▶ **PAGE EXCERPT**:
┌──

Central Piedmont Community College, Charlotte, NC
This spring, I taught a 4-week compressed degree section of ENG 231, American Literature I. We are a large community college with six campuses, both rural and urban, and a large online campus. This course was taught online.
To prepare for the project, which was due at the end of the four weeks, we discussed sentimentalism and the American approach to death in the 19th century, including the practice of death photography. This material was discussed in conjunction with Poe’s depiction of death in his stories.
We also read selections from Uncle Tom’s Cabin, The Narrative of Frederick Douglass, and Incidents in the Life of a Slave Girl. So, even though this was a short term, students had a good introduction to sentimentalism, its characteristics, and its various functions and uses in different genres of 19th century literature.
The project itself was necessarily a brief one. [The video referenced in these instructions is available on YouTube: This video was produced in 2016 for The American Renaissance: Classic Literature of the 19th Century, a MOOC offered by Dartmouth College on edX.org. https://www.youtube.com/watch?v=iwApTf_IBaU&list=UU6o3dK_4MVvobHtQpH3oaiQ&index=61 ]
For this project, you will be reading a selection of fragments that appeared in newspapers and magazines in the 19th century.

└──

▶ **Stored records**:

┌──

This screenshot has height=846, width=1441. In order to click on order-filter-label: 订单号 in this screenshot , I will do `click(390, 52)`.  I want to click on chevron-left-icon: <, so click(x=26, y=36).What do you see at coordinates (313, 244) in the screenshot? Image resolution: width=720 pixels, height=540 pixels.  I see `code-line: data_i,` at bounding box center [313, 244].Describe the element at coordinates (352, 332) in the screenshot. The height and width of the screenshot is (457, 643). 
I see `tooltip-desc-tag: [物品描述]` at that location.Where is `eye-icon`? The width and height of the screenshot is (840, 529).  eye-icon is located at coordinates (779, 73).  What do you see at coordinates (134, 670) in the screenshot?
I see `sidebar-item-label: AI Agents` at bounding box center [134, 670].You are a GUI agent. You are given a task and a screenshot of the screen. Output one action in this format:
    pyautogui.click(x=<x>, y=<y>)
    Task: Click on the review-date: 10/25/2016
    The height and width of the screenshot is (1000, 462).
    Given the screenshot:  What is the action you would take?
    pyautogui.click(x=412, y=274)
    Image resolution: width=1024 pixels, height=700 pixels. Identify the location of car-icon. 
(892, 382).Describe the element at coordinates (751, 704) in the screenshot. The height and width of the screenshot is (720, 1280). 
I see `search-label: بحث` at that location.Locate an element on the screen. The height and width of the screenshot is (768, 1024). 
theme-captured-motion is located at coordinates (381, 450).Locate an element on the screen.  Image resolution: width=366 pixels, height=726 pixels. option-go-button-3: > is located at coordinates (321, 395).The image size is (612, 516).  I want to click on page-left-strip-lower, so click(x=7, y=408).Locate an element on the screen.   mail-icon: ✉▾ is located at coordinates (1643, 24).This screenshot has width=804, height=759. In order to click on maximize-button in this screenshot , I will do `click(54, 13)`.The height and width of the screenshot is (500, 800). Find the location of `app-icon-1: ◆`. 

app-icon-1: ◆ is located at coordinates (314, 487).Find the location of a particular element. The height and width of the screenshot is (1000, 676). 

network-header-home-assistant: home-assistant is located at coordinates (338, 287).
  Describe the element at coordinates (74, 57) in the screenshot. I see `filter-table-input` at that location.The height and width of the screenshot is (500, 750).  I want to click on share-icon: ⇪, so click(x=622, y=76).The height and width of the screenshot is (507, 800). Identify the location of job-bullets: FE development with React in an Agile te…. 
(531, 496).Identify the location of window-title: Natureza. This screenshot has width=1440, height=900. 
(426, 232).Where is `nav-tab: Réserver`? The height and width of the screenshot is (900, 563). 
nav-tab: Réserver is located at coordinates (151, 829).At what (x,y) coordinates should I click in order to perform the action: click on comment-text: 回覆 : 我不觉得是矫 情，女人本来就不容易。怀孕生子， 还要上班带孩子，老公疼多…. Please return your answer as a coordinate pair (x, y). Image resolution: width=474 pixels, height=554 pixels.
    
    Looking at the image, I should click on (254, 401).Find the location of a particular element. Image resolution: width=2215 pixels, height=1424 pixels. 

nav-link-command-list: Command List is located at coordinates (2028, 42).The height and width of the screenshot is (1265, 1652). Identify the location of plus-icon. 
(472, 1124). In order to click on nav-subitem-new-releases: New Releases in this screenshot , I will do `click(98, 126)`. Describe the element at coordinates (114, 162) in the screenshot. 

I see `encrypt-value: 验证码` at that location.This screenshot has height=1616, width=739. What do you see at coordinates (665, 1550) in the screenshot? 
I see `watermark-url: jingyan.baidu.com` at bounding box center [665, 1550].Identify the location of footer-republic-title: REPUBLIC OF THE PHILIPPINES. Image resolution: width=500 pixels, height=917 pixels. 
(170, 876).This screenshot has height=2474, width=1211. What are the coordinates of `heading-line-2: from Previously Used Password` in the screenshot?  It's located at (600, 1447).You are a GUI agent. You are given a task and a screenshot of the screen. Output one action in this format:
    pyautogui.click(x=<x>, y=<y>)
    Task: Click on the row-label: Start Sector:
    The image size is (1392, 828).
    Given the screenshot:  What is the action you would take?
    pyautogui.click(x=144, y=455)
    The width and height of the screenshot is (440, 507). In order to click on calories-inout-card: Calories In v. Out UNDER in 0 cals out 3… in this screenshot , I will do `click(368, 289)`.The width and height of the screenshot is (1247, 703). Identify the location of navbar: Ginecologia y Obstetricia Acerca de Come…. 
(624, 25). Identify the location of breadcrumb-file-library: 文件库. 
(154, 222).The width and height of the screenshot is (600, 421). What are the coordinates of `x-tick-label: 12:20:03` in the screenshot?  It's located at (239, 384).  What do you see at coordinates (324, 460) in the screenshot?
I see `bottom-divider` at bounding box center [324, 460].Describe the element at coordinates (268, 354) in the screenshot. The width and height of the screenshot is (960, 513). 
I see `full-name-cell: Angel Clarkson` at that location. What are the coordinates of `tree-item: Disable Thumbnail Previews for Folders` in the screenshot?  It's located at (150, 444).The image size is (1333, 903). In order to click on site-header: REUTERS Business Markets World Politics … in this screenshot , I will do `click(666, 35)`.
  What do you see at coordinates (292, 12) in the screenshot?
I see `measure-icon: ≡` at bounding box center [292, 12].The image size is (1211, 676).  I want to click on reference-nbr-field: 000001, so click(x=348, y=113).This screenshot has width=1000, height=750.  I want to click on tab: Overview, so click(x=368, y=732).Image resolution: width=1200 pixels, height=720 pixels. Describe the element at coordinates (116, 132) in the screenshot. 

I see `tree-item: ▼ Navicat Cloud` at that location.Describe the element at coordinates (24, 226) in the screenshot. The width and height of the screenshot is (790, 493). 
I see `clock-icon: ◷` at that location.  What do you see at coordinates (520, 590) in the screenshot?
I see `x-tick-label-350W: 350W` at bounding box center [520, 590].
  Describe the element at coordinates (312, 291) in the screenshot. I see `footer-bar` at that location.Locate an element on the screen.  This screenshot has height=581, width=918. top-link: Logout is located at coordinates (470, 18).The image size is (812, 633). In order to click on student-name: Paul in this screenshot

└──

▶ **WORK INSTRUCTION 1**:
According to the ENG 231 course account, how was the course taught?
▶ **WORK INSTRUCTION 2**:
Using the ENG 231 course account, explain why students got a good introduction to sentimentalism even though the term was short.
▶ **WORK INSTRUCTION 3**:
Do these statements agree with the ENG 231 course account? Answer yes or no for each, and quote the words from the text that decide it.
(a) The college has six campuses.
(b) The video in the instructions was produced by Central Piedmont Community College.
(c) The project was due halfway through the term.

▶ **RESPONSE 1**:
The course was taught online.

▶ **RESPONSE 2**:
Students discussed sentimentalism and the 19th-century American approach to death, including death photography, together with Poe's depiction of death. They also read selections from Uncle Tom's Cabin, The Narrative of Frederick Douglass, and Incidents in the Life of a Slave Girl. This gave them an introduction to sentimentalism's characteristics and its uses in different genres of 19th-century literature.

▶ **RESPONSE 3**:
(a) Yes: "We are a large community college with six campuses"
(b) No: "This video was produced in 2016 for The American Renaissance: Classic Literature of the 19th Century, a MOOC offered by Dartmouth College on edX.org."
(c) No: "which was due at the end of the four weeks"